Assume that we have a real symmetric matrix $\mathbf{A}\in\mathbb{R}^{n\times n}$ obtained as following : $$\mathbf{A}=\mathbf{N}-\mathbf{P},$$ with $\mathbf{N}\in\mathbb{R}^{n\times n}$ and $\mathbf{P}\in\mathbb{R}^{n\times n}$ two real symmetric positive-definite matrices.
What is the best algorithm (in terms of computation time) to compute the eigenvector corresponding to the largest (algebraic) eigenvalues of $\mathbf{A}$ matrix ?
For the requested information, the dimension of the matrices is typically in the following order of magnitude: $10^{2}\leq n \leq 10^{5}$.
The matrices are dense and as regards their the spectrum of eigenvalue, I do not know how it is distributed.
However, I can describe the computation method of $\mathbf{N}$ and $\mathbf{P}$ : $$ \mathbf{N} = \sum_{i=1}^{d_n} v_i \mathbf{n}_i\mathbf{n}_i^\top $$ $$ \mathbf{P} = \sum_{j=1}^{d_p} u_j \mathbf{p}_j\mathbf{p}_j^\top $$ with $d_n \geq n$, $d_p \geq n$, $\mathbf{n}_i \in \mathbb{R}^{n}$, $\mathbf{p}_j \in \mathbb{R}^{n}$, $||\mathbf{n}_i||_2 \leq 2$, $||\mathbf{p}_j||_2 \leq 2$, $v_i \in \mathbb{R}^+$, $u_j \in \mathbb{R}^+$, $\sum_i v_i = 1$ and $\sum_j u_j = 1$.
I have access to a lot of computational power and I can use a parallel algorithm on CPU or GPU.
The added information presents us with a wealth of possibilities. We are given matrices with dimensions between 100 and 10,000 and a structure which facilitates parallelism at a scale which is not normally seen.
We have essentially two choices, either use a subspace iteration which is really a glorified version of the power method or use a "direct" method which computes all eigenvalues using $O(n^3)$ arithmetic operations.

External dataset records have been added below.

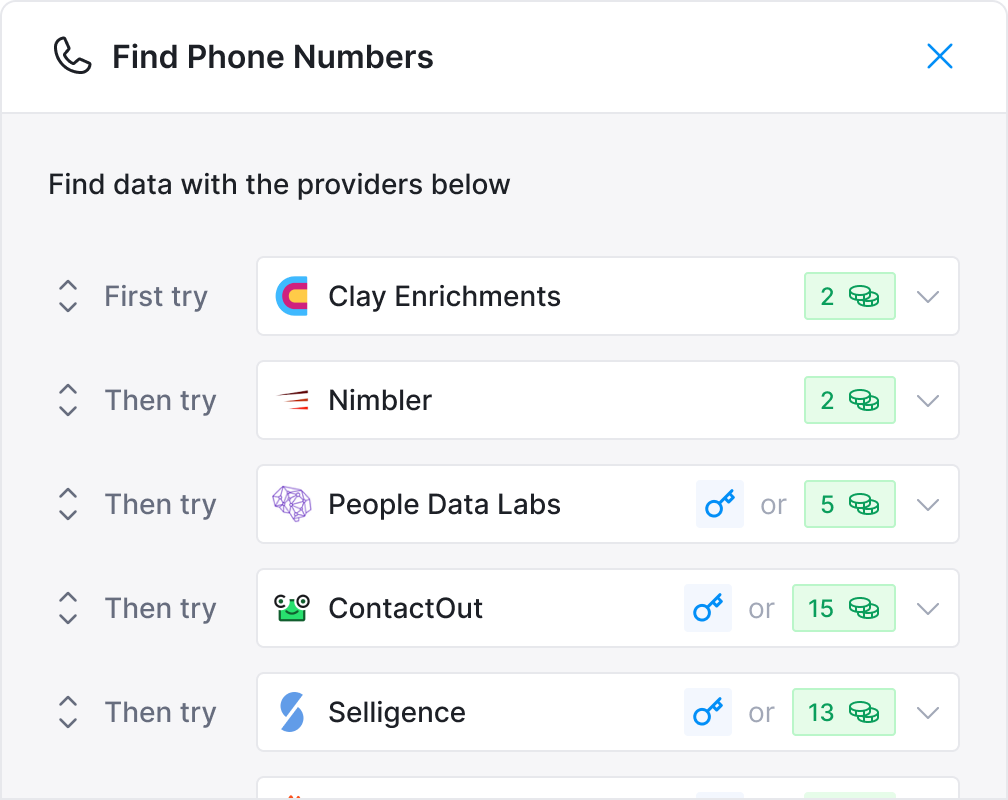Image resolution: width=1008 pixels, height=800 pixels.
Task: Click the 15 credits badge on ContactOut
Action: 844,608
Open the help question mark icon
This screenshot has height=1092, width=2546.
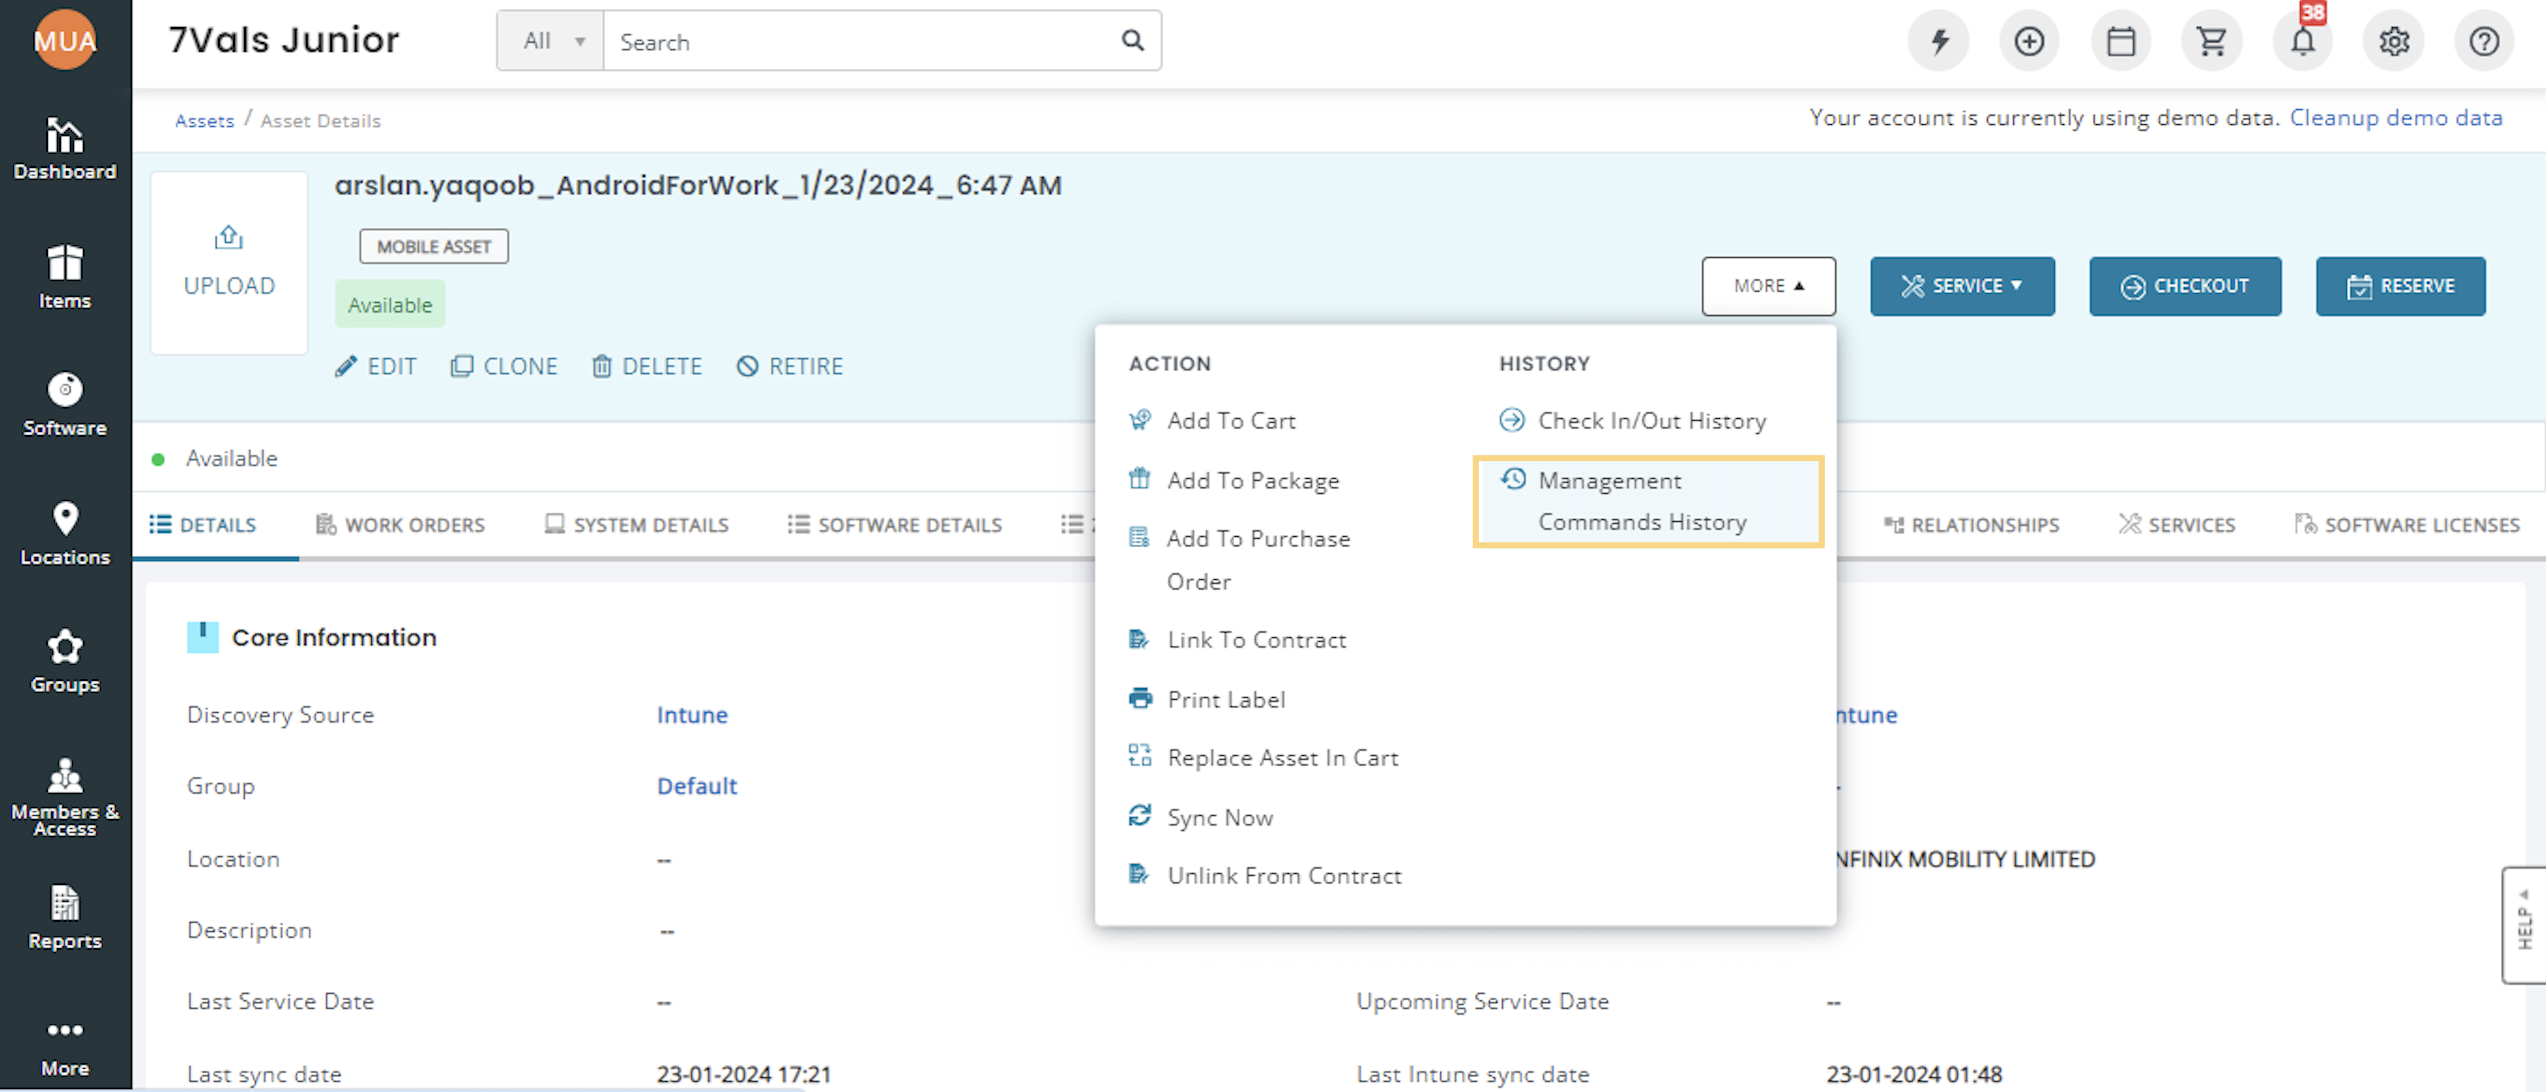coord(2484,42)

The "standard" direct method consists of a two sided reduction to tridiagonal form using Householder reflectors followed by an application of the QR algorithm to determine the eigenvalues. This algorithm is implemented in both LAPACK (serial) and SCALAPACK (parallel). The cost of this approach is prohibitive towards the large end of the scale. A few years back, $n=100,000$ could be done in 6 hours time using a few hundred cores. However, for small matrices and especially if $d_n$and $p_n$ (the number of terms) are very large, I recommend assembling the matrix and computing all eigenvalues.
Now because of matrices are written as sums of known terms there are excellent opportunities for parallel computation of the action of $A$, i.e the map $V \rightarrow AV$, where $V$ is a tall matrix. As a result it becomes attractive to apply the subspace iteration method to compute the dominant eigenspace for $A+\alpha I$. Here $\alpha > 0$ is constant large enough to ensure that the new matrix is positive definite. You will also want to apply Rayleigh-Ritz acceleration to improve the rate of convergence. Moreover, you will have to experimentally determine the number of $r$ columns which are appropriate for $V$ as the rate of convergence depends upon the distribution of the eigenvalues, but start with $r \ll n$.
Unless the expansion coefficients $v_i$ and $u_j$ decay rapidly and a low rank approximation becomes viable, I do not see any way to exploit the fact that they sum to $1$.
In short, I cannot give you a definitive answer, but you have a place to start. Otherwise, I recommend inquiring at the Computational Science forum for StackExchange.
You will need LAPACKs routines DSTEQR and DSYTRD for the small problems and in order to do Rayleigh-Ritz acceleration in your own subspace iteration method. The names of the ScaLAPACK routines escape me at the moment.